Yes there's more of what I learned, coming. But I just finished a biography of Mickey Mantle and want to comment on it.
The book is titled, The Last Boy: Mickey Mantle and the End of America's Childhood.
As the title implies, the author, Jane Leavy, explores the themes of youth and innocence, as well as immaturity and denial. Mickey, according to Leavy, never grew up, partly because he wasn't allowed to by "America." Another biography of Mantle was titled A Hero All His Life. Mickey was trapped in a role of someone else's choosing.
Leavy chose not to follow the classic form of most biographies, concentrating instead on specific moments in his life and weaving a narrative around them. Some of the moments highlight the legend, the "tape measure" home run in Washington, the ball he hit in Yankee Stadium that would have gone into low earth orbit had it not smacked into the upper facade on its way out. Other moments highlight the darker side of "The Mick," the public drunkenness, the marital infidelity, the erratic behavior.

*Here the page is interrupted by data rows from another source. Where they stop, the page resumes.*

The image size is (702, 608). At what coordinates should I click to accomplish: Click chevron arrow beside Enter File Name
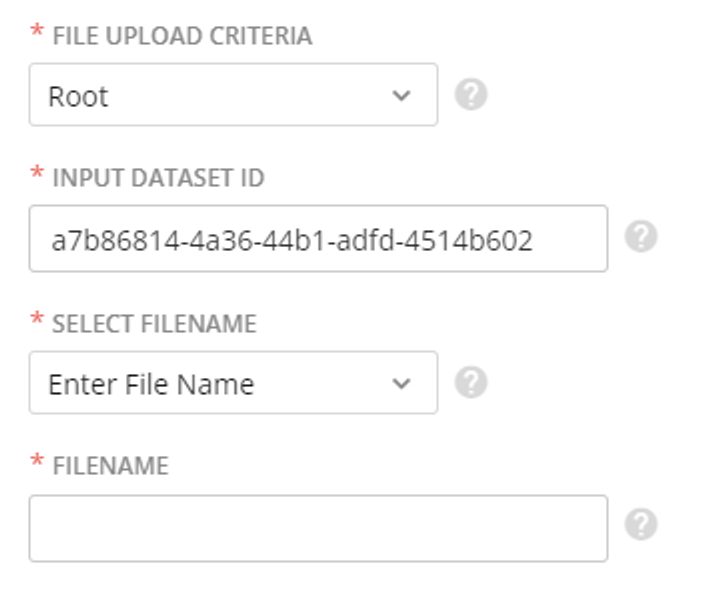[x=401, y=383]
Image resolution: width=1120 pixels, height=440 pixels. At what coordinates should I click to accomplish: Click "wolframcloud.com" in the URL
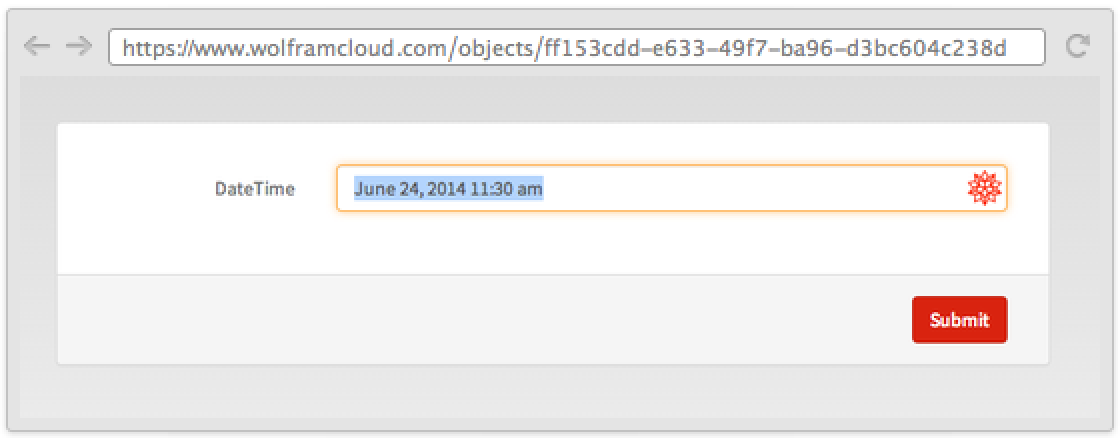(280, 47)
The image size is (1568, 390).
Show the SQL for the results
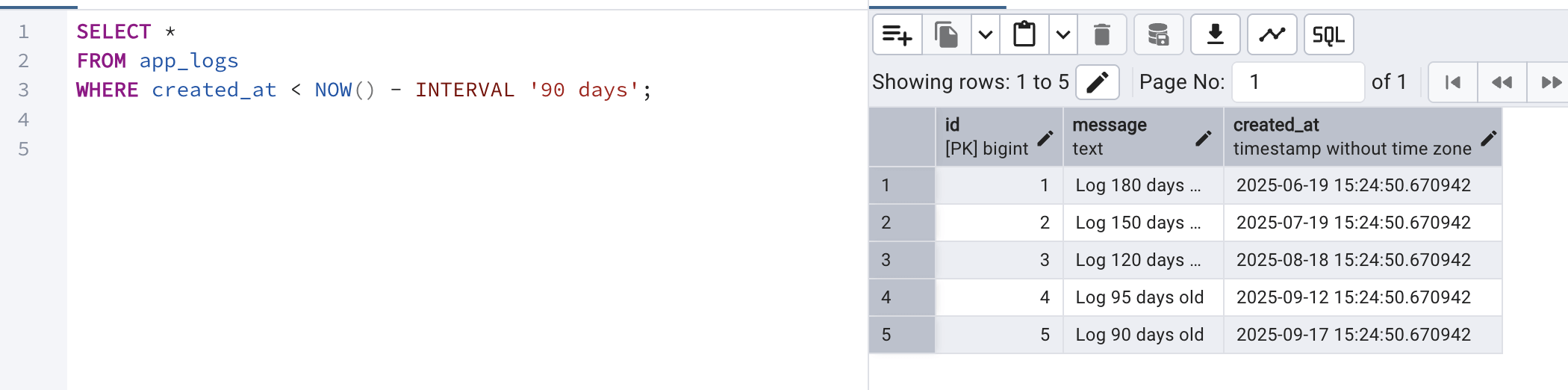[x=1328, y=35]
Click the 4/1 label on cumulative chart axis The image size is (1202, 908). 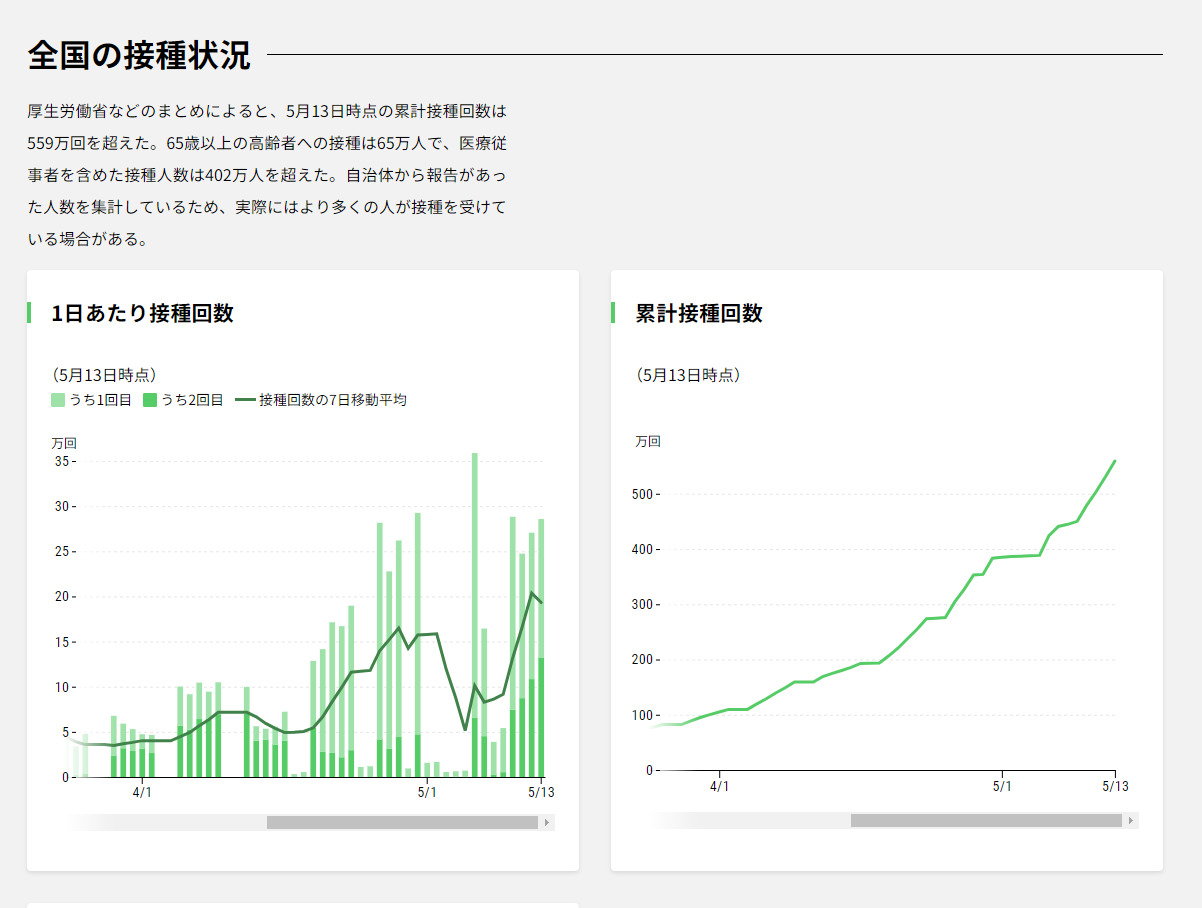click(x=720, y=786)
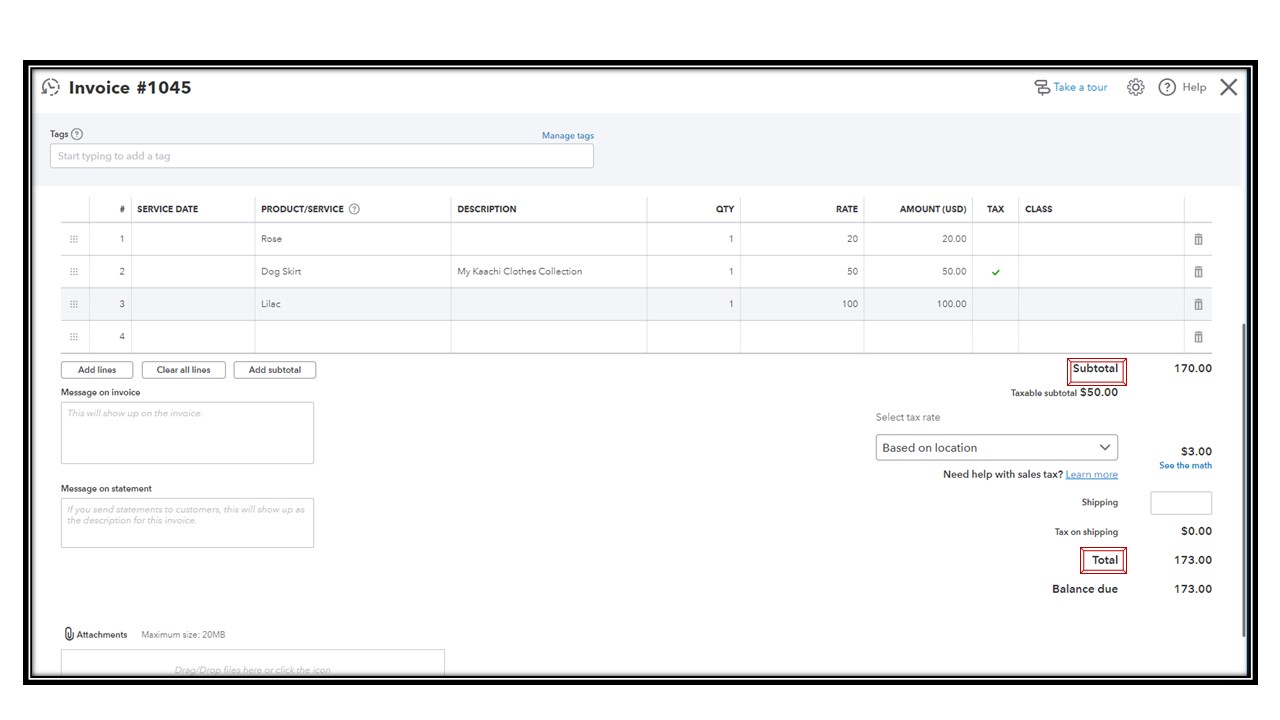Click drag handle of row 1

74,239
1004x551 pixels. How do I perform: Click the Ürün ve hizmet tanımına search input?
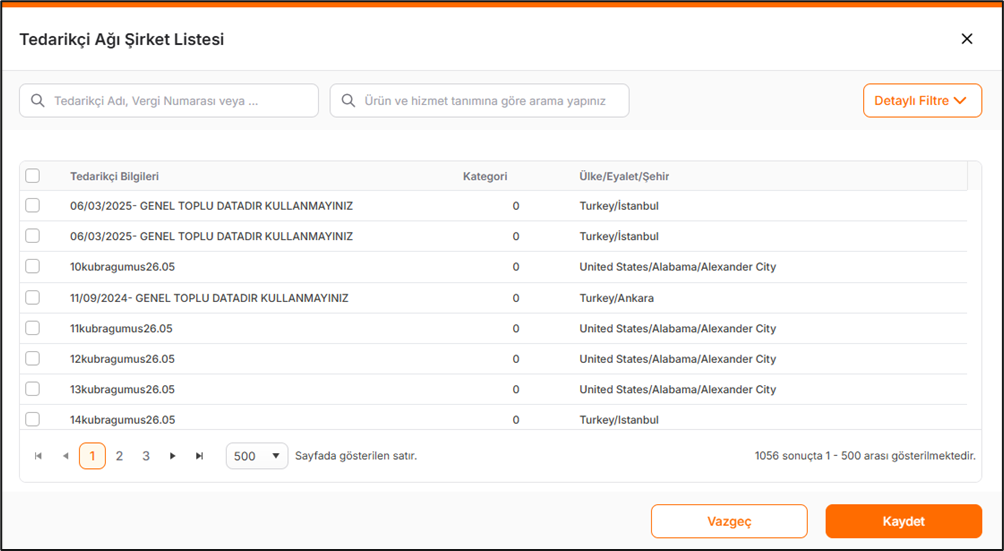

Always there is a somewhat bizarre relationship with his fans. He would be very accommodating at times and very rude at others. The fans perhaps drove this dynamic, booing him lustily early in his career when he'd strike out; cheering wildly when he'd hit one of his bombs. A nineteen year old from Commerce, OK thrown onto the biggest baseball stage in the world naturally had some adjustment issues.
Mantle was the ideal teammate, truly "at home" only in the locker room. Nobody was more revered by his own teammates than Mantle. Nobody picked up more checks. Nobody treated rookies better. Nobody did more to make sure his teammates got opportunities that could easily have been just for Mantle. Also, Mantle left many hundred dollar tips for five dollar breakfast checks, even, sometimes, for a cup of coffee.
The last third of the book deals with his post-baseball-career life. Mantle literally did not know what to do with himself. He retired after the 1968 season, long before the multi-million dollar contract came to pro sports. So he had to earn money, still. He became, essentially, a professional schmoozer. He played golf, he shook hands, he signed autographs (the memorabilia boom only came toward the end of his life), he "made the rounds." Of course, all of this involved drinking. Lots of drinking. Totally out of control drinking. He drank for most of every day for 25 years. His self-confessed greatest regret was turning his four sons into drinking buddies. All four wound up in rehab and a couple with major health issues.
Mantle himself crashed and burned in 1994. Checked himself into the Betty Ford Center, got sober. Unfortunately the damage was already done and he died less than a year after gaining his sobriety.
Despite some annoying factual errors and sometimes murky sentences I rate this book highly and recommend it.